··· Excerpted records ···

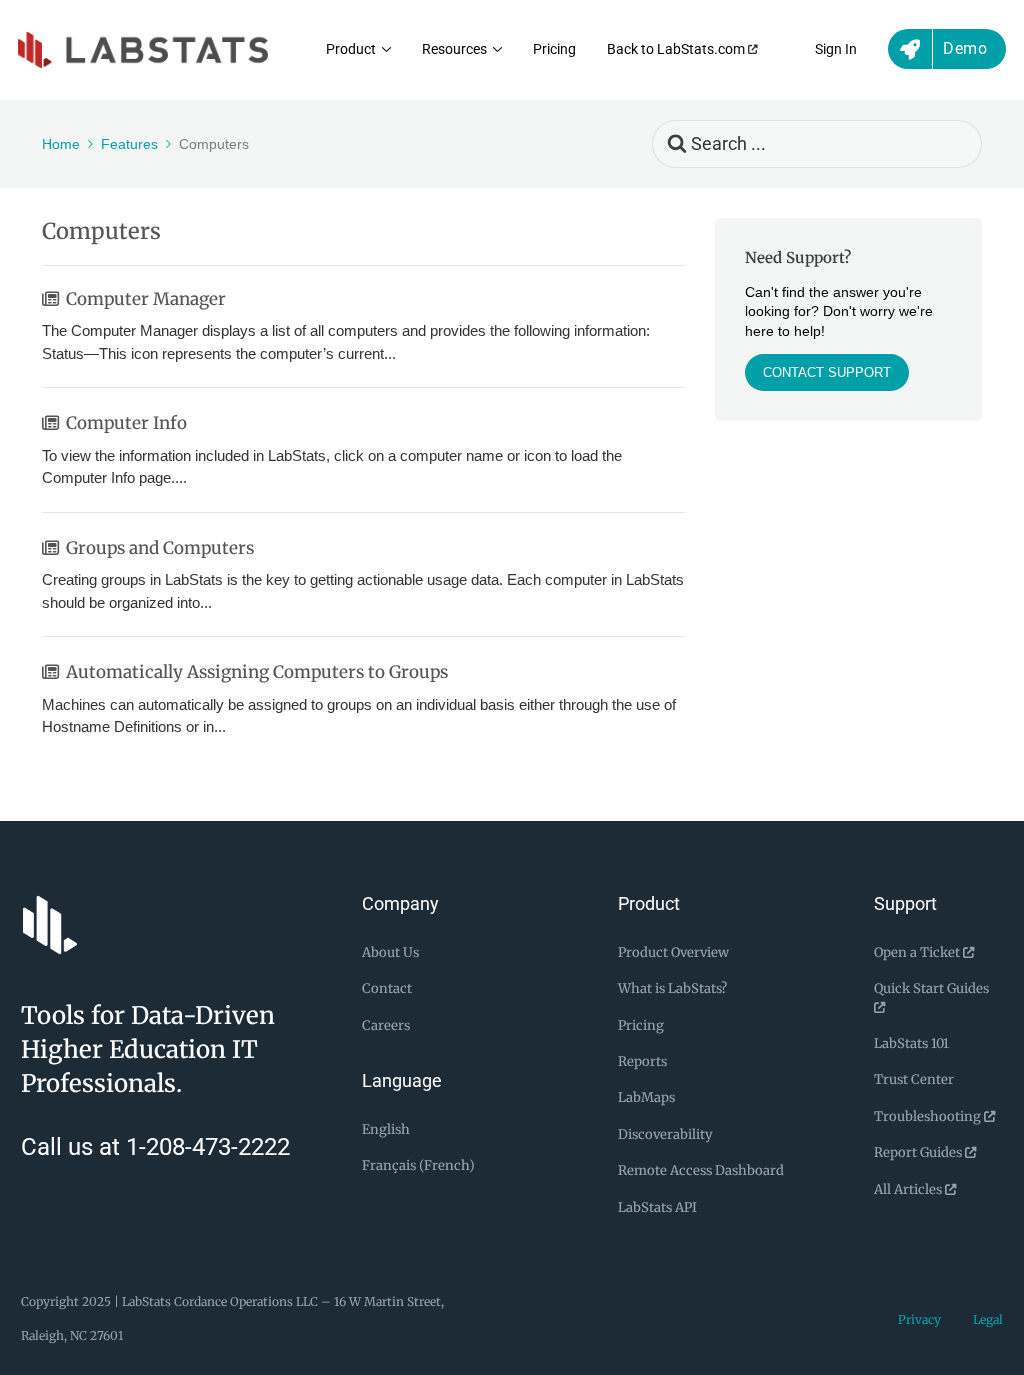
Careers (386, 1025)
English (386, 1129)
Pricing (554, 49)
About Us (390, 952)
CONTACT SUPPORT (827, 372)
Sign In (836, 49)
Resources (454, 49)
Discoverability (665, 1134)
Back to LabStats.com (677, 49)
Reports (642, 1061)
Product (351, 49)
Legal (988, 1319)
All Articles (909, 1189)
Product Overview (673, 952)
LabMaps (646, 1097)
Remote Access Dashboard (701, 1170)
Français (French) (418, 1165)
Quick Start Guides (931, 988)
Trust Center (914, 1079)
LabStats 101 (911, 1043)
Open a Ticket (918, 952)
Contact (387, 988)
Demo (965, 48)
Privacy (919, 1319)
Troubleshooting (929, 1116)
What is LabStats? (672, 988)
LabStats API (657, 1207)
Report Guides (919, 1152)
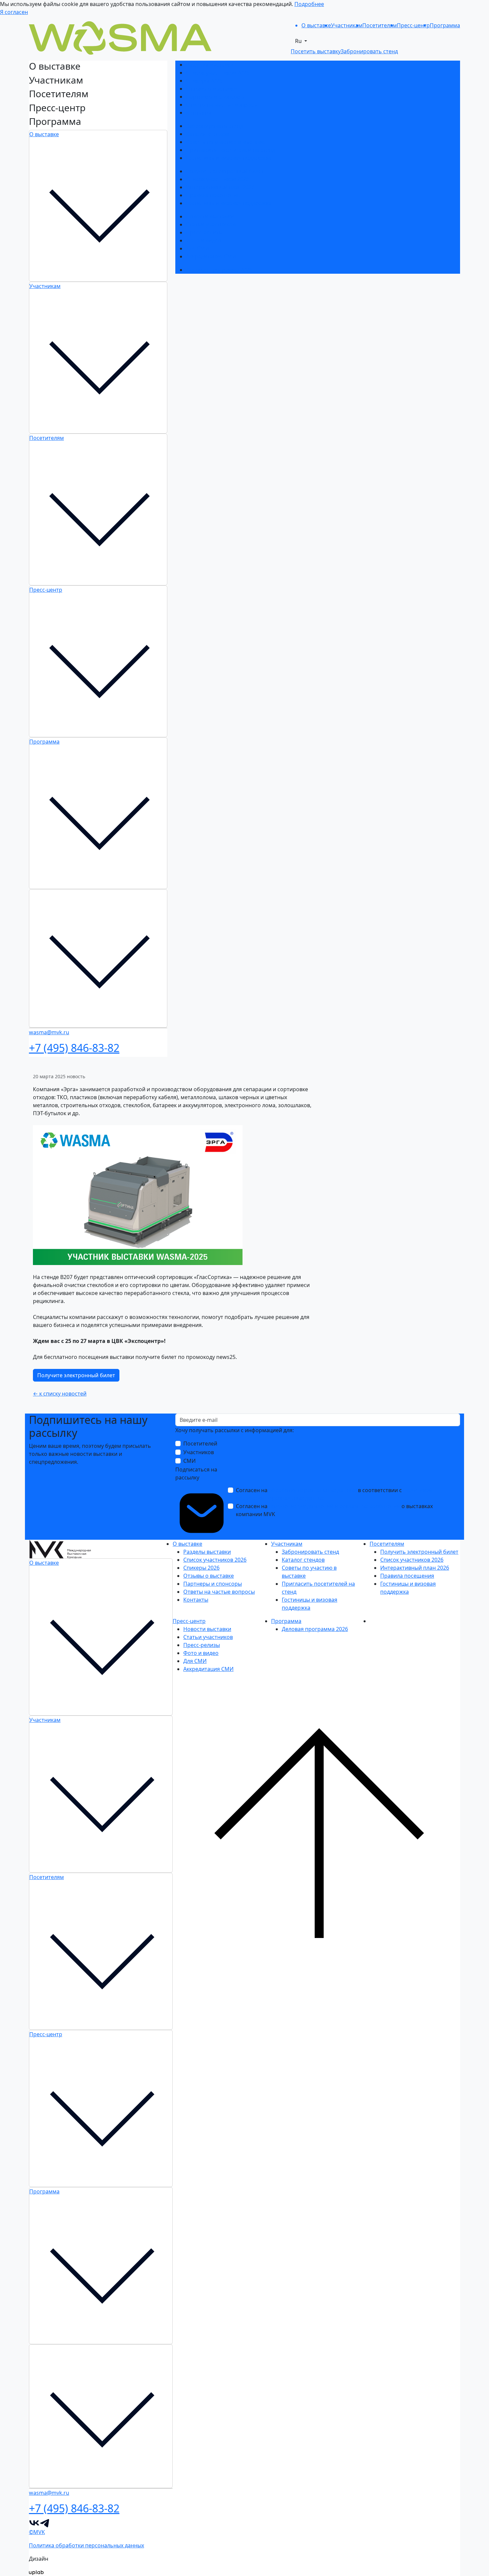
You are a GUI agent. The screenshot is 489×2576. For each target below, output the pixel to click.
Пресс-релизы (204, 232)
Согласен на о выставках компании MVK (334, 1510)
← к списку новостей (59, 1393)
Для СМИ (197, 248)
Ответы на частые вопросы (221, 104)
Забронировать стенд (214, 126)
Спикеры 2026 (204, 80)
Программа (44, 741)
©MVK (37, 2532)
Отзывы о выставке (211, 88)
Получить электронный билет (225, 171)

···
··· Excerpted records ···

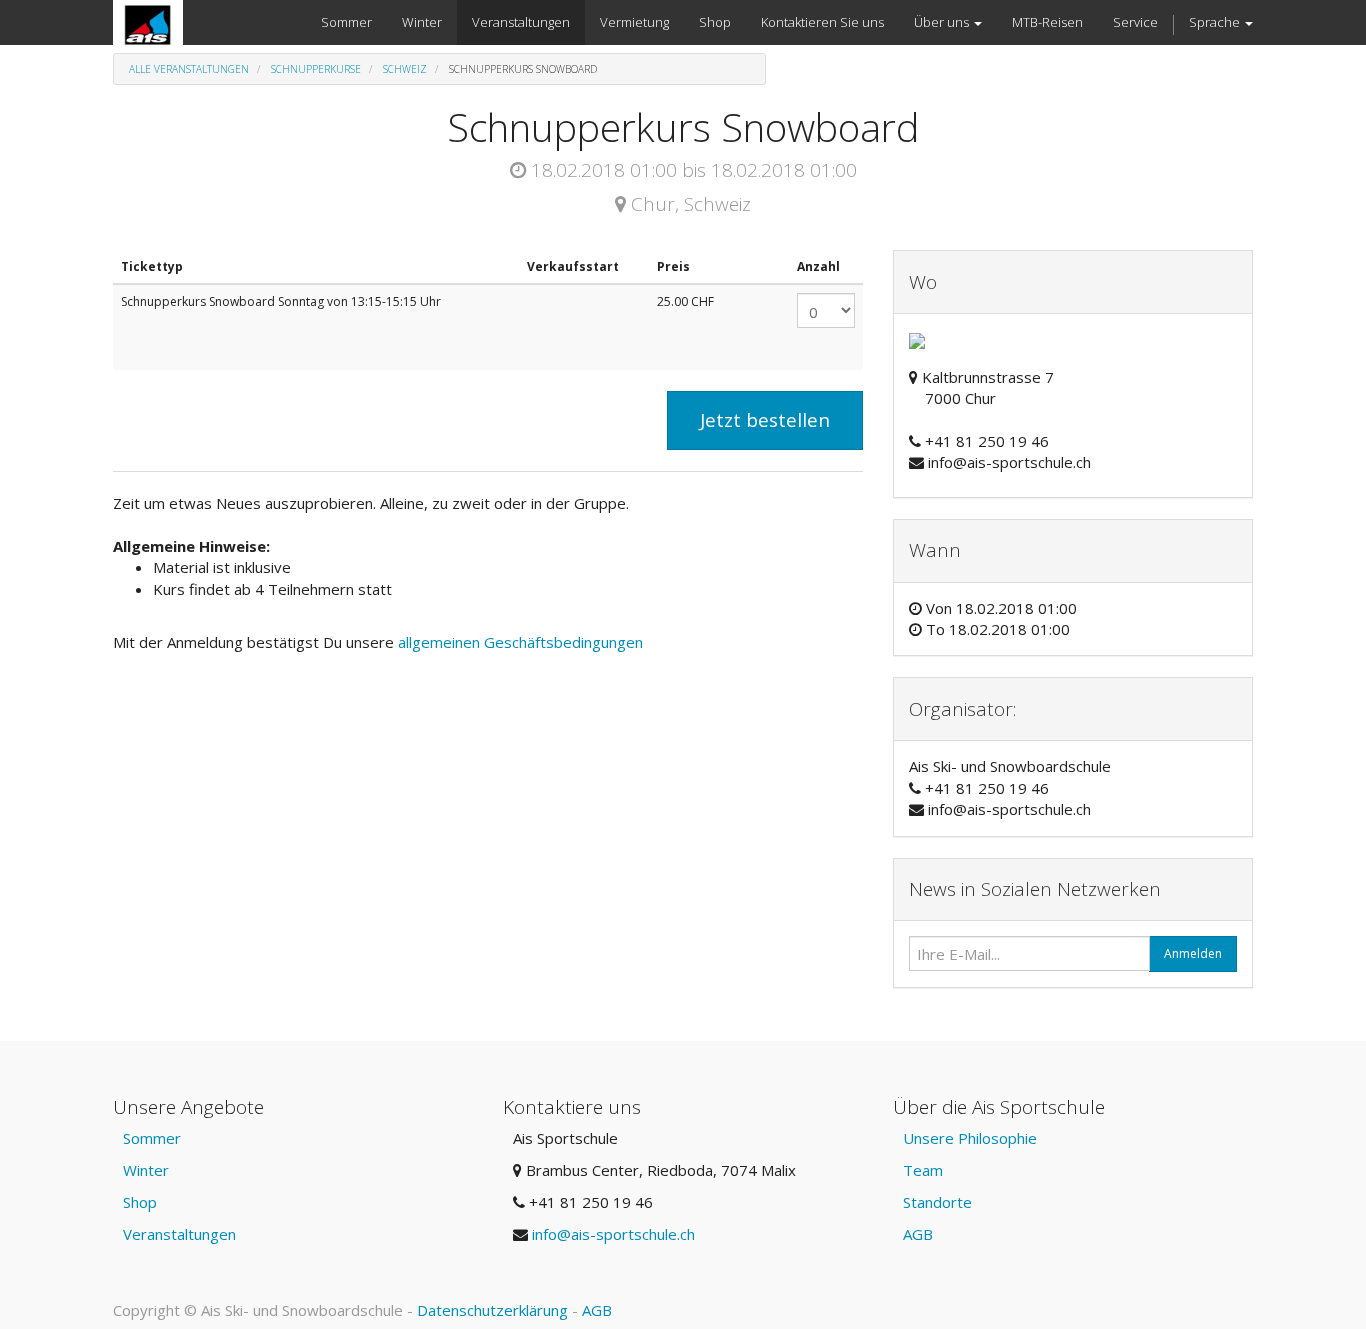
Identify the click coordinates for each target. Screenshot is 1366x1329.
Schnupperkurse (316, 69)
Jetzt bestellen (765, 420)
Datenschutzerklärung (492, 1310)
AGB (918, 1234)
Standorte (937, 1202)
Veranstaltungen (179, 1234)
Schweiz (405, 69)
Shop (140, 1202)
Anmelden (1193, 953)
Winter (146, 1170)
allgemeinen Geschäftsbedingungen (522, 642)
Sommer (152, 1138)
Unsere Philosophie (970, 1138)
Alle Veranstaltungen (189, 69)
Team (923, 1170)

···

> **Task instructions**: When you reach the line holding "Anmelden (1193, 953)" in the records above, begin reproducing exactly, stop after the line holding "Team (923, 1170)", and output nothing else.

> **Solution to the problem**:
Anmelden (1193, 953)
Winter (146, 1170)
allgemeinen Geschäftsbedingungen (522, 642)
Sommer (152, 1138)
Unsere Philosophie (970, 1138)
Alle Veranstaltungen (189, 69)
Team (923, 1170)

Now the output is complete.